DeFi Dollar's market-driven monetary policy through user-set interest rates enables DUSD's peg to dynamically respond to situations where the token is above or below $1.
When DUSD trades above $1, borrowers tend to reduce their rates due to lower redemption risk, making borrowing more and holding DUSD less attractive. This helps correct the price downwards.
In contrast, when DUSD trades below $1, arbitrageurs will initiate redemptions to restore the peg. Moreover, borrowers' exposure to redemption risk prompts them to increase interest rates, boosting demand for DUSD (and Earn deposits) and pushing its price upward.
How can I earn with DeFi Dollar?
Stability Pool deposits (Earn): Earn protocol revenue by depositing DUSD into the various Stability Pools.
Protocol Incentivized Liquidity (PIL): Supply liquidity for DUSD onto the incentivized external DEXes.
Where does the yield for Earn come from?
The yield comes from two sources:
Interest payments: Each borrow-market funnels 75% of the of its revenue to its Stability Pool depositors (Earners). This is paid out in DUSD.
Liquidation gains: Your DUSD will be used to liquidate under-collaterized loans, effectively buying their collateral with a ~5% discount. This is paid out in (staked) collateral token.
All the yield is fully sustainable, scalable and “real”, with no token emissions and lockups.
Is there a lockup period?
There is no lockup period. Users are free to withdraw their DUSD deposits whenever they want.
What is the estimated yield on Earn?
The yield is a representation of the rates borrowers are paying. Since 75% of the borrowers’ interest payments go to Earn, the effective yield can exceed the average interest rate paid in a borrow market if less than 75% of the DUSD supply is deposited to the respective Stability Pool.
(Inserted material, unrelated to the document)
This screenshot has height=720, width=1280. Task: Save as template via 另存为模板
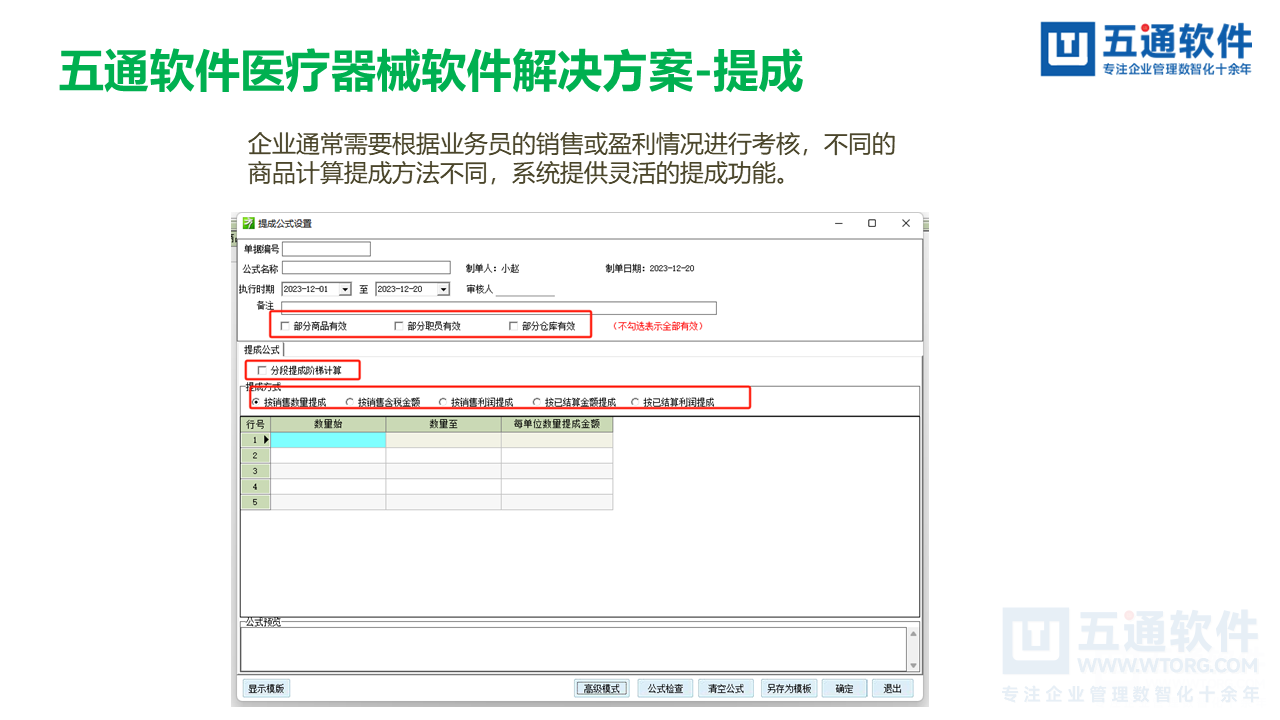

This yield amplification sets DeFi Dollar apart from competitors and money markets where lending rates cannot be higher than borrow rates.
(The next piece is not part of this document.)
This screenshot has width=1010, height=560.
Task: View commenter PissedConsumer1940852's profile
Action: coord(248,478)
Check historic rates our Dune Dashboard (currently in preparation).
Why are there multiple Stability Pools?
The goals are to:
Establish separate borrow markets for different collateral assets with their own market driven interest rates, using the Stability Pool backing to dynamically split redemptions across the available collaterals.
Compartmentalize the risks as much as possible when depositing to the respective Stability Pools (Earn) by giving the depositors control over which collateral assets they want exposure to in case of liquidations.
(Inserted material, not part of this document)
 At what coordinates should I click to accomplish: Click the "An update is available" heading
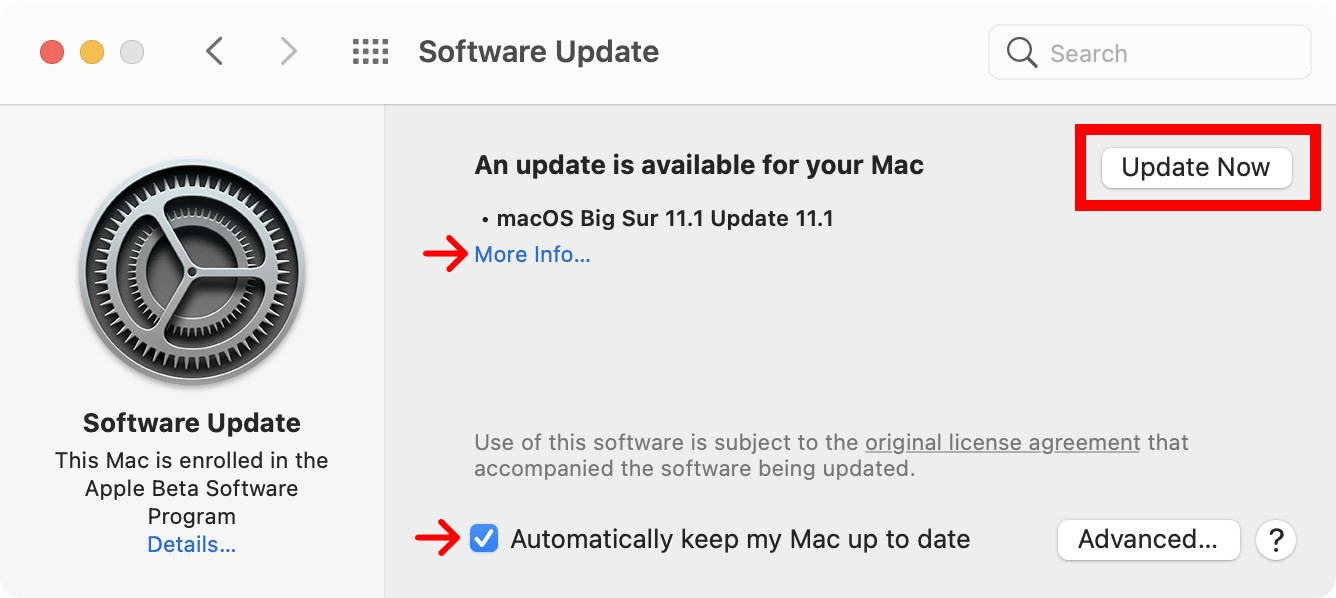coord(698,165)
How do risks differ for the different Stability Pools?
Users can deposit their stablecoins into the Stability Pool of their choice, aligning with their risk preference and the types of collateral they're comfortable being exposed to. By selecting pools associated with specific collateral tokens, participants can tailor their risk exposure and potential reward profile.
By offering separate pools for different collateral types, the system allows users to choose their exposure based on the perceived risk and potential return. This compartmentalization helps manage systemic risk, ensuring that impacts from liquidations in one asset class don't disproportionately affect the entire ecosystem.
It is important to note that all DUSD holders including depositors still remain dependent on DUSD to keep its peg, remaining exposed to the collateral tokens.